Что же касается Хайдеггера, то его идея сближения Строительства с Мыслью, его концепция Жилища, которое противостоит бродяжничеству и, возможно, в один прекрасный день сливается с ним, чтобы принять в себя Бытие, его онтология отсылает к вещам и не-вещам весьма отдаленным, ибо также близким к Природе: к Кувшину[51], крестьянскому дому в Черном лесу[52], Храму[53]. Однако пространство, лес, дорога суть не более и не что иное, как «здесь-бытие», Дазайн. И если философ задается вопросом об их происхождении, ставит «исторический» вопрос, то его направленность и смысл не подлежат сомнению: время для Хайдеггера значит больше, чем пространство; Бытие имеет свою историю, а история есть лишь История Бытия. Что ведет к ограниченной и ограничивающей идее Производства как проявления, внезапного возникновения, которое вызывает вещь как вещь присутствующую, среди других уже присутствующих вещей. Эти положения почти тавтологичны и мало что добавляют к великолепной, но загадочной формулировке: «Обитать есть фундаментальная черта бытия и всего сущего в нем». А язык есть не что иное, как Жилище Бытия.
Навязчивая идея абсолютного пространства проходит через историческое (история пространства – пространство истории – репрезентация пространства – пространства репрезентации). Она отсылает к дескриптивному знанию, отступающему перед аналитикой и тем более перед общим изложением порождающего процесса. Эту роль стремились взять на себя различные частные и частичные науки, в частности антропология (к имени которой зачастую добавляют определение, обозначающее особую направленность, – культурная, структурная и т. д.). Тем самым к современному миру применяют (путем переноса и/или экстраполяции) суждения, относящиеся к деревне (как правило, народа бороро и догонов, иногда провансальской или эльзасской) или к традиционному дому.
Почему все эти рассуждения сохраняют некий смысл? По многим причинам. Прежде всего из-за ностальгии. Сколько людей, причем в основном молодежи, бегут от современности, от городов, от тяжелой жизни в деревню, к фольклору, к ремесленничеству, к кустарному скотоводству.
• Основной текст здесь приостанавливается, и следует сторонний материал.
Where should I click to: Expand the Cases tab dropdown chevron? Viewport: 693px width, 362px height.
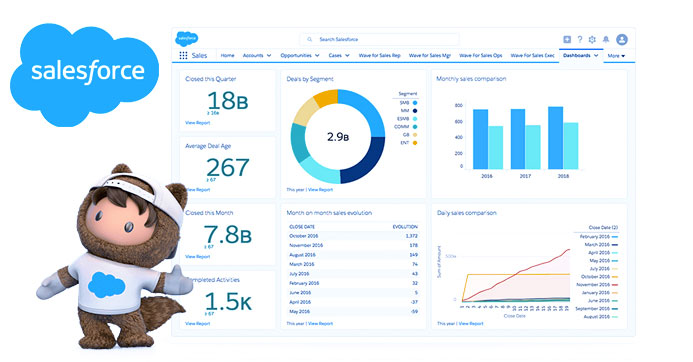coord(347,56)
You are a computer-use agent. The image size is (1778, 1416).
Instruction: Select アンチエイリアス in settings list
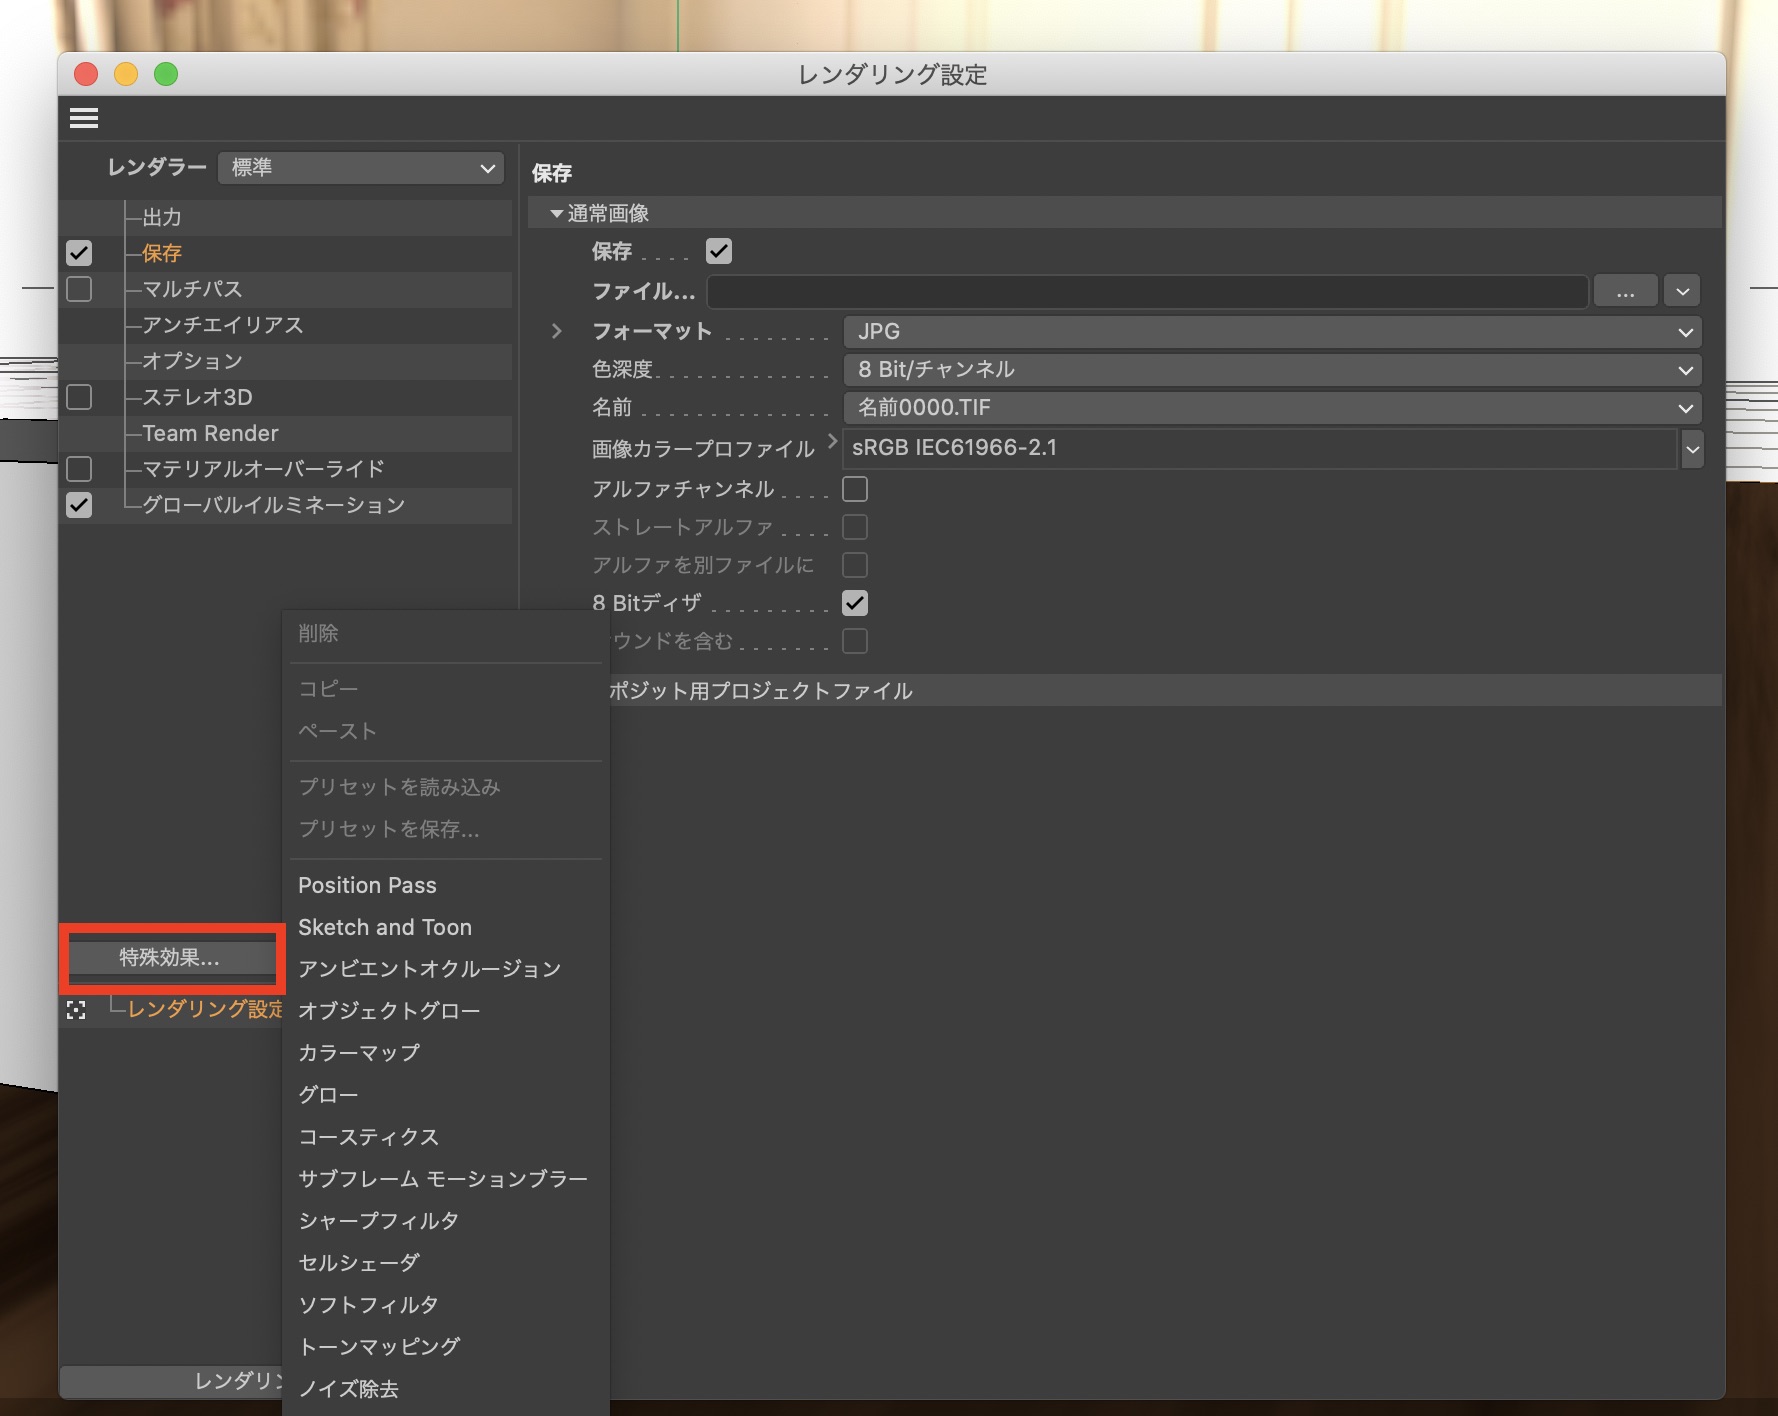click(222, 325)
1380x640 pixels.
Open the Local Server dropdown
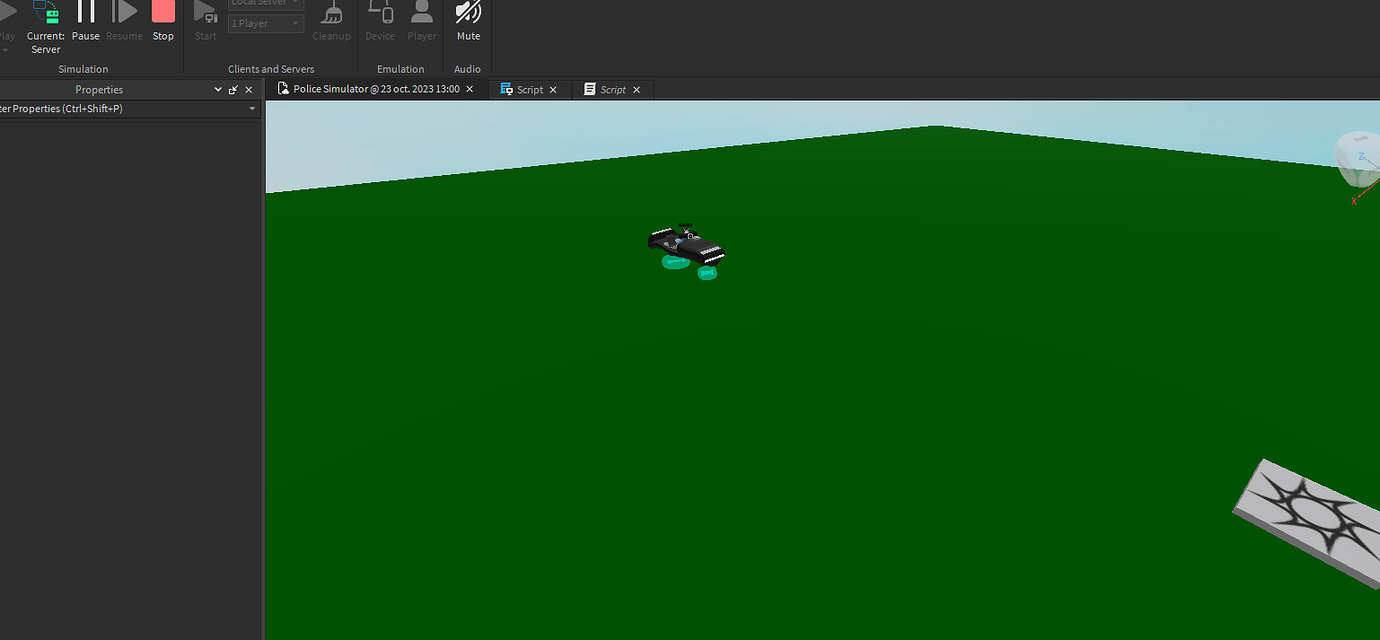264,3
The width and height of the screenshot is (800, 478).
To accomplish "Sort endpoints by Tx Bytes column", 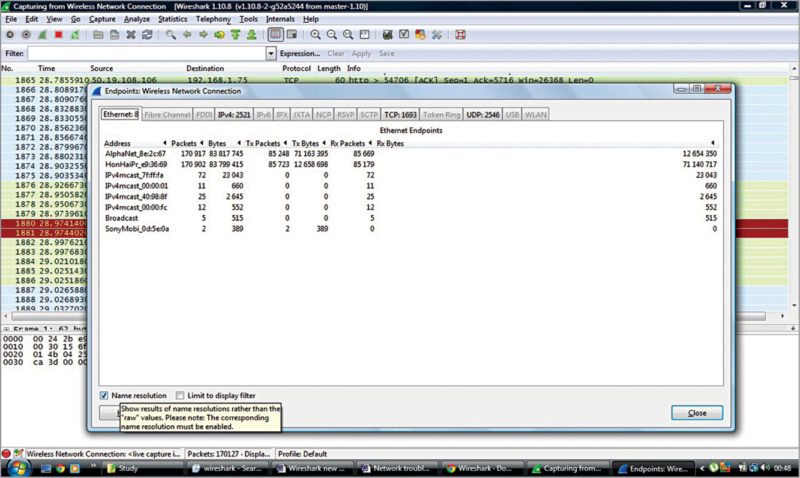I will (x=311, y=143).
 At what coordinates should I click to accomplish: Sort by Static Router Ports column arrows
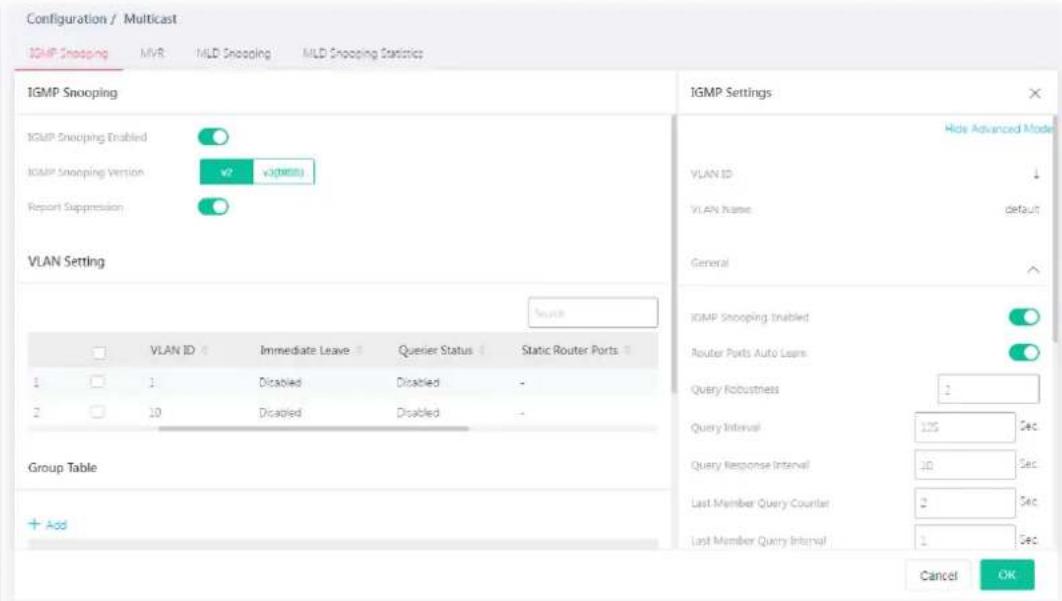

Сколько туристов едут пожить элитной (или кажущейся таковой) жизнью в слаборазвитые страны, в том числе на Средиземноморское побережье. Это бегство, когда орды туристов устремляются к городским (Венеция! Флоренция!) или сельским пространствам, гибнущим в результате нашествия, – одно из немаловажных противоречий пространства. Ибо они потребляют и истощают пространство.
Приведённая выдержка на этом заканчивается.